YOUR INSTRUCTIONS – List every line in the rows below that contains the word "cell".

EXTRACTED ENTRIES –
################
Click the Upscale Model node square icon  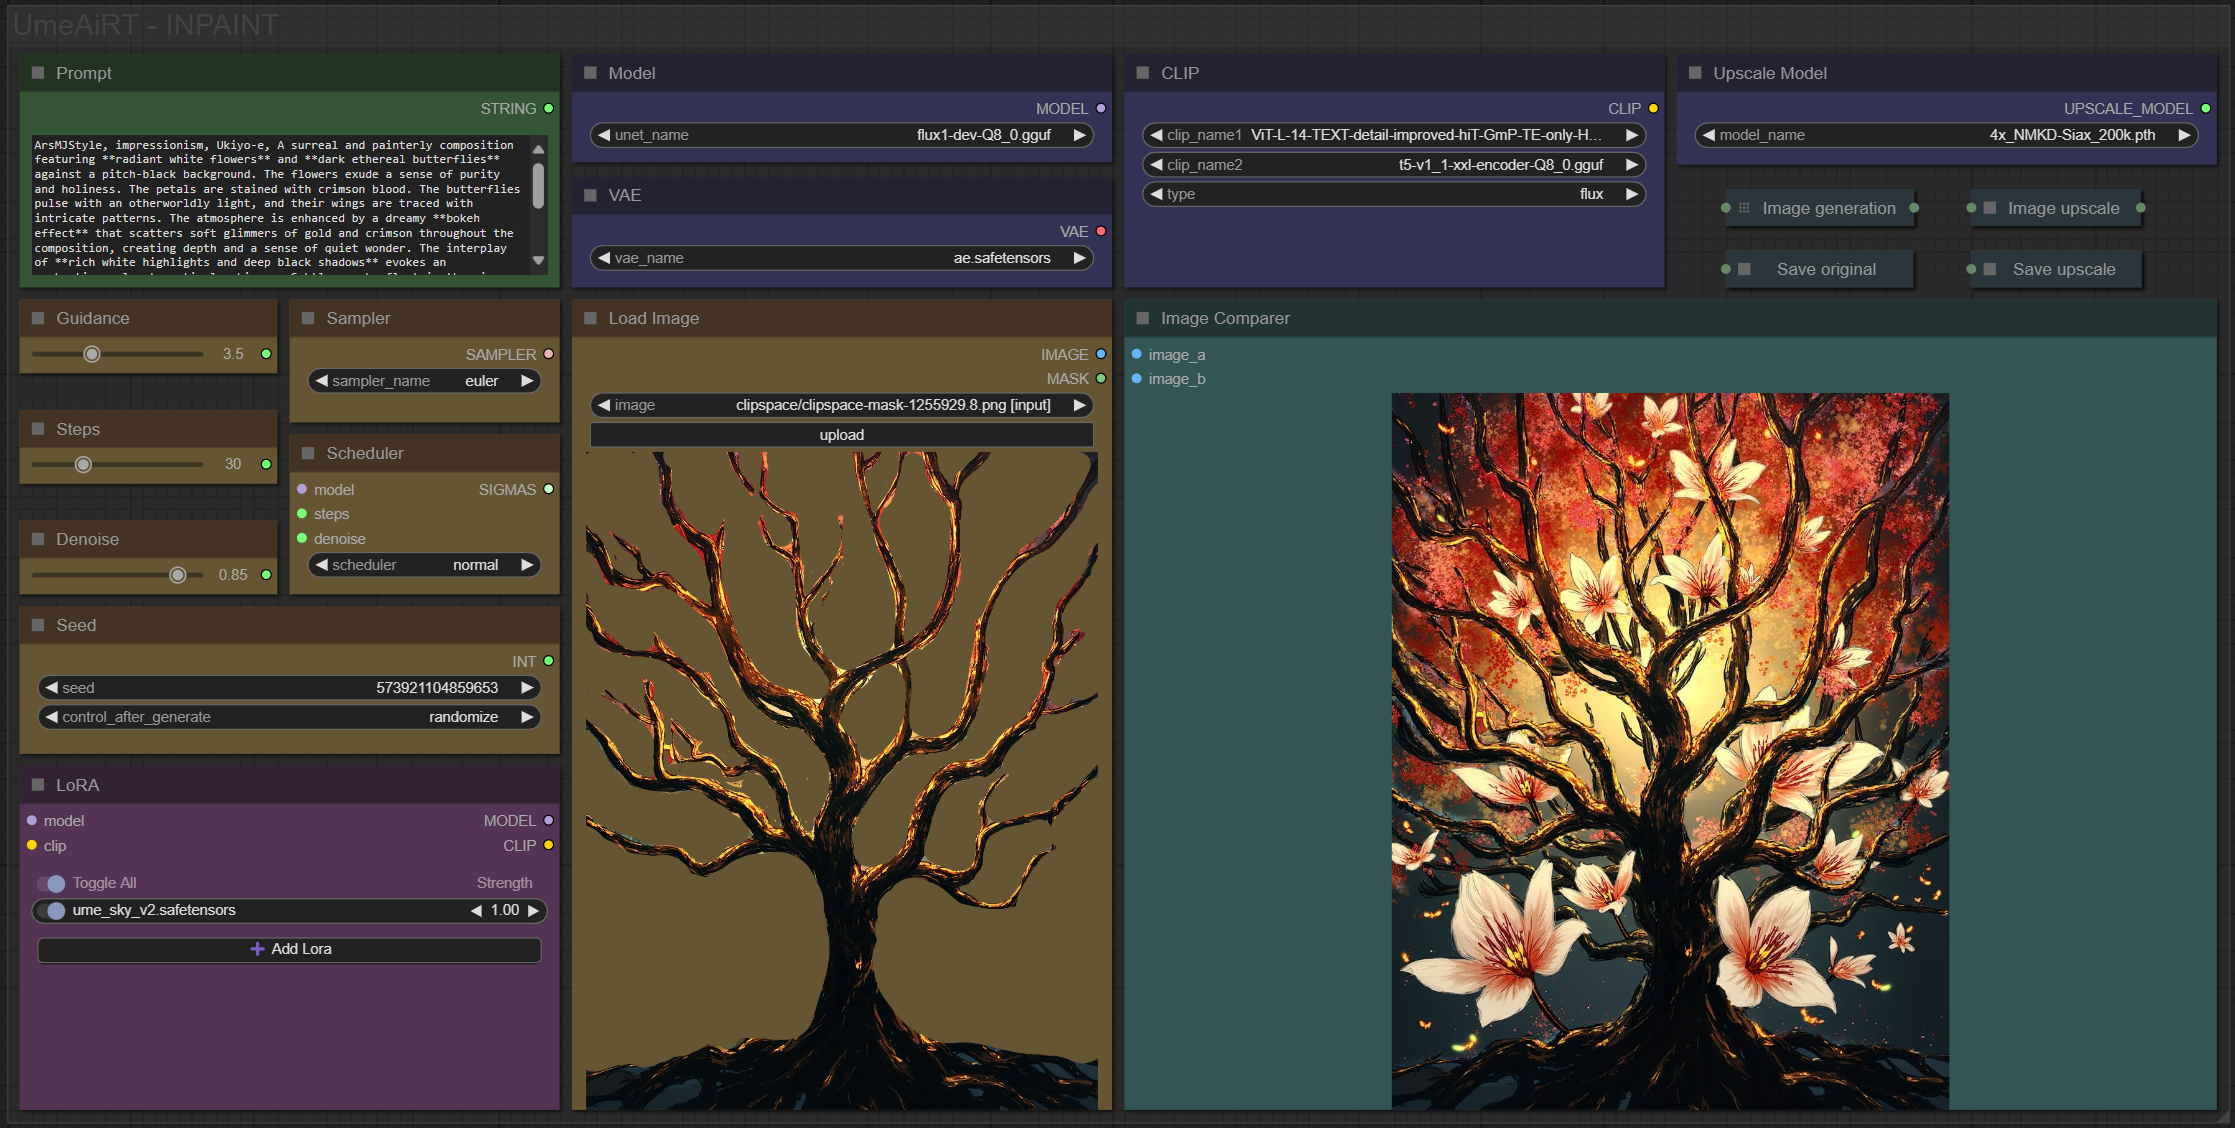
################
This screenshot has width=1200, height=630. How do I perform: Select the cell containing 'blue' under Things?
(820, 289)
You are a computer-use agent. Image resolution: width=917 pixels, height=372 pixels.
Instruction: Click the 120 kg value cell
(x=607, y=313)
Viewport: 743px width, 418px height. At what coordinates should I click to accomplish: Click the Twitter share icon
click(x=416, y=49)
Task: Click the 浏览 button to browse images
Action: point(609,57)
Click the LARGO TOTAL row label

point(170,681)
################
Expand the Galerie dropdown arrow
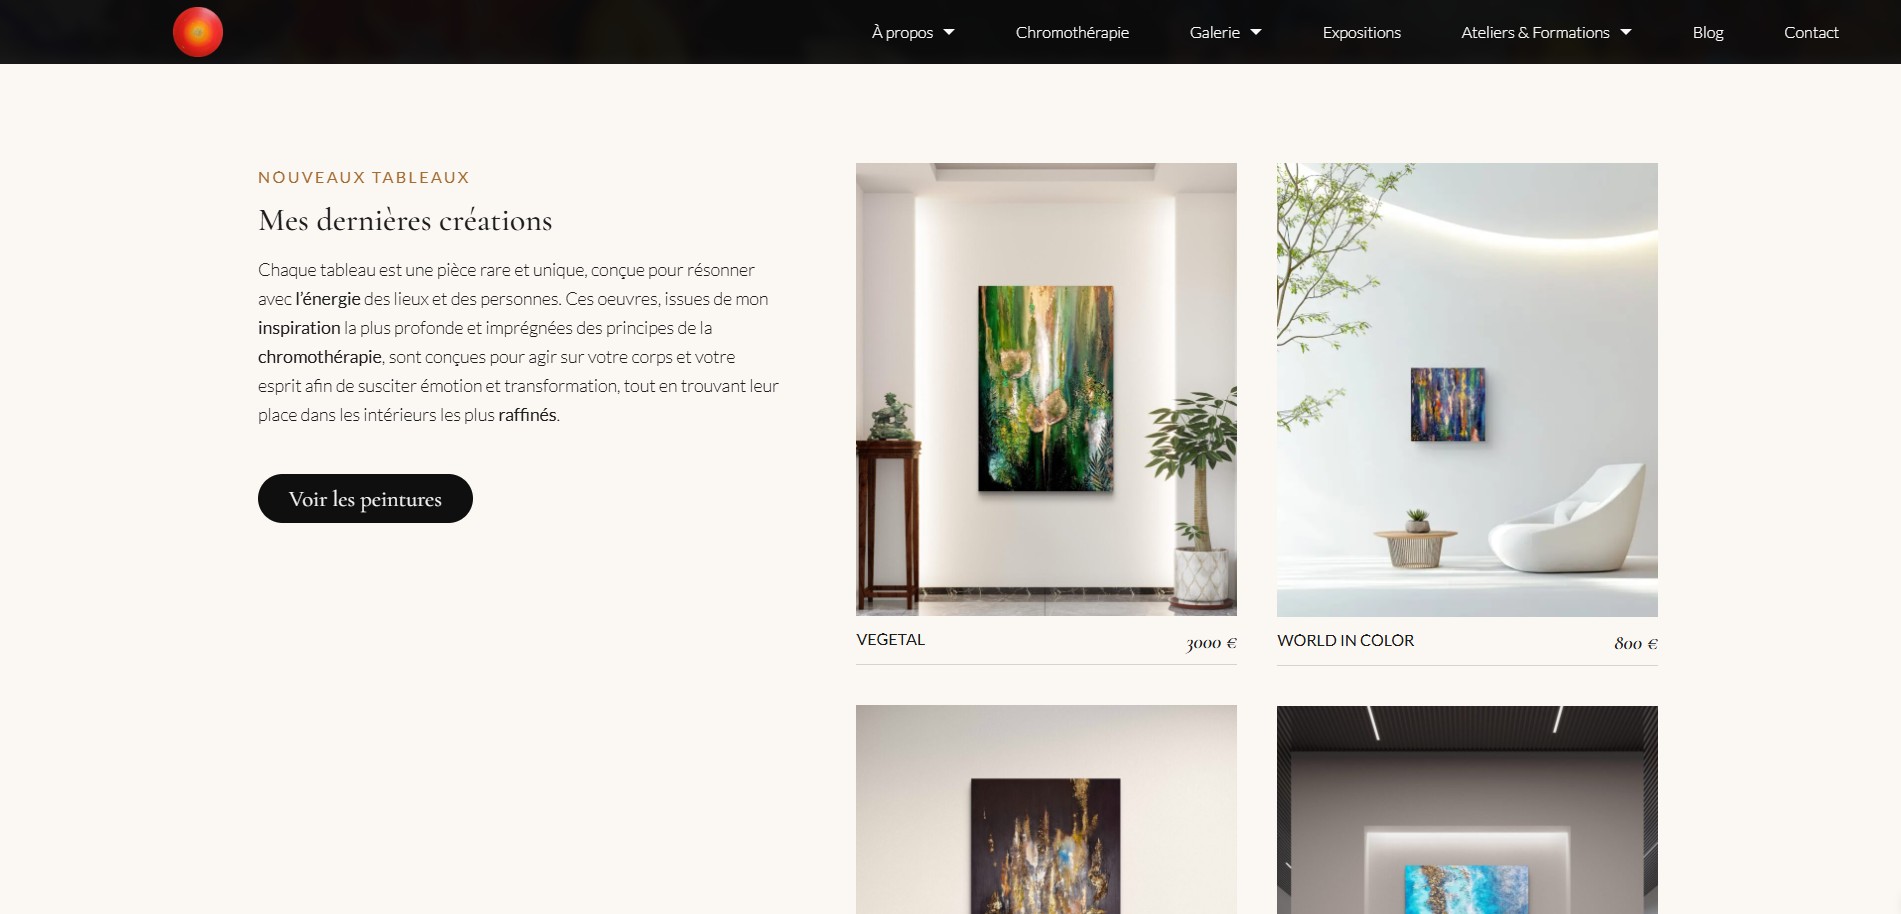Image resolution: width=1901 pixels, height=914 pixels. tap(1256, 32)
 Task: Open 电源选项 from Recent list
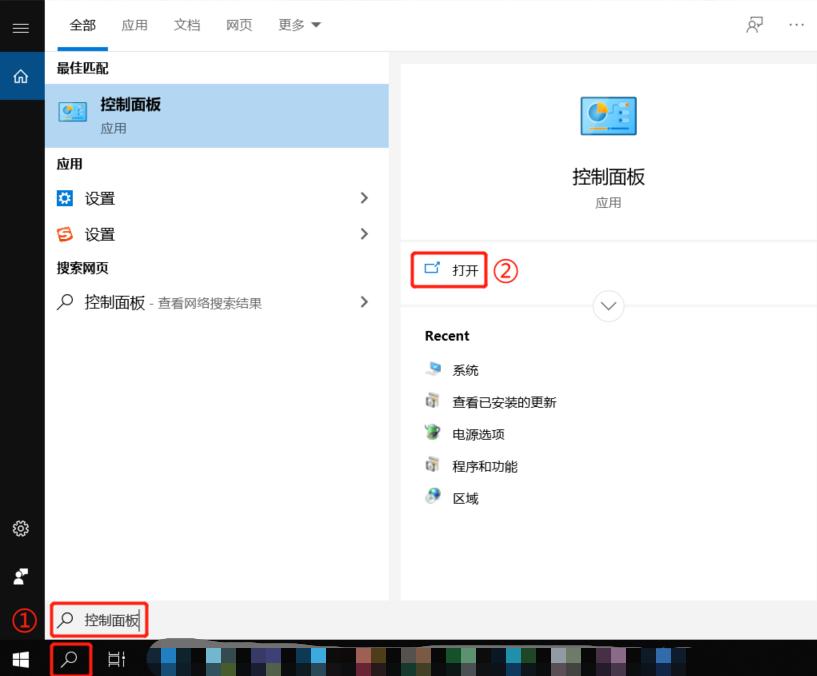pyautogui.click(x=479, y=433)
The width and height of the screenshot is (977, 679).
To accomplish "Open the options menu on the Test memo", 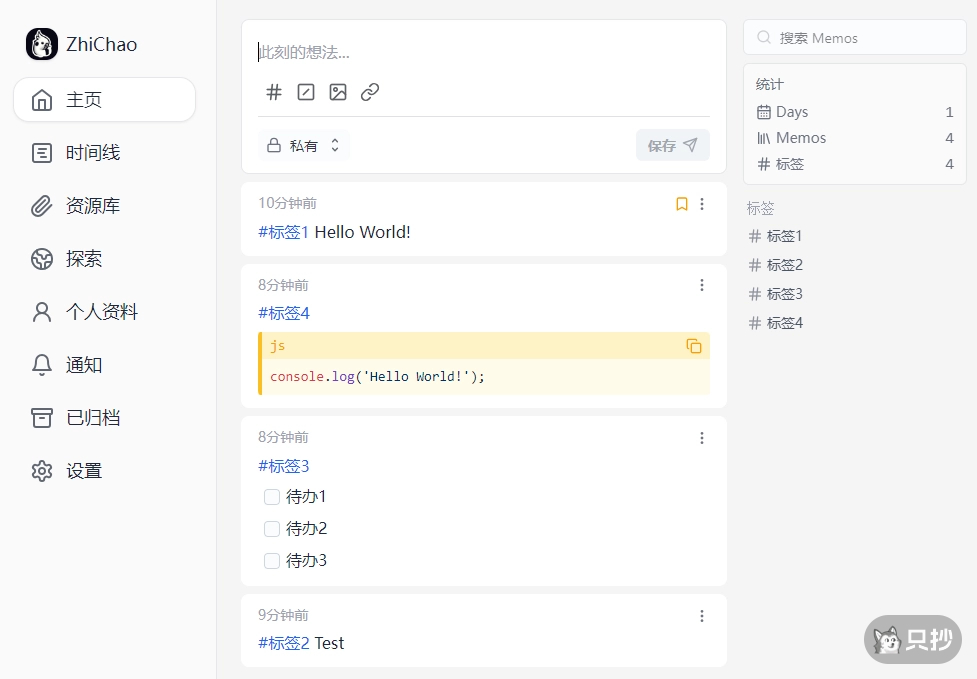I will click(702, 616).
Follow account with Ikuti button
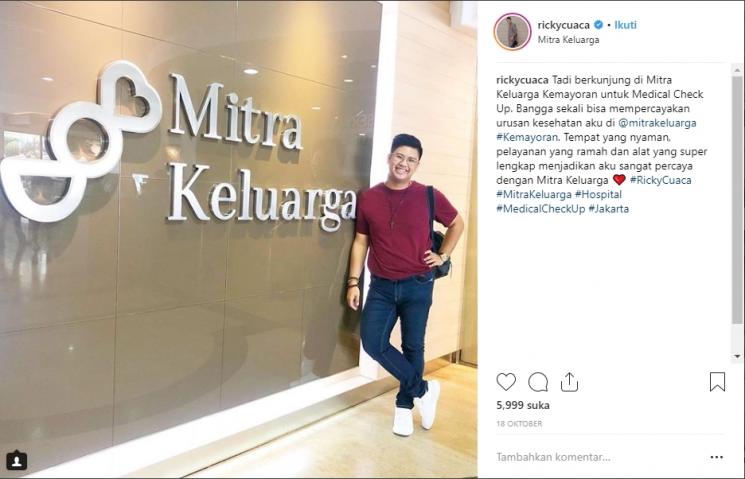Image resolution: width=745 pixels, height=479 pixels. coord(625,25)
################
WRITTEN RESPONSE –
This screenshot has width=1200, height=630. How do I perform: Select the cell containing 'blue' under Things?
Instruction: Click the 120 kg value cell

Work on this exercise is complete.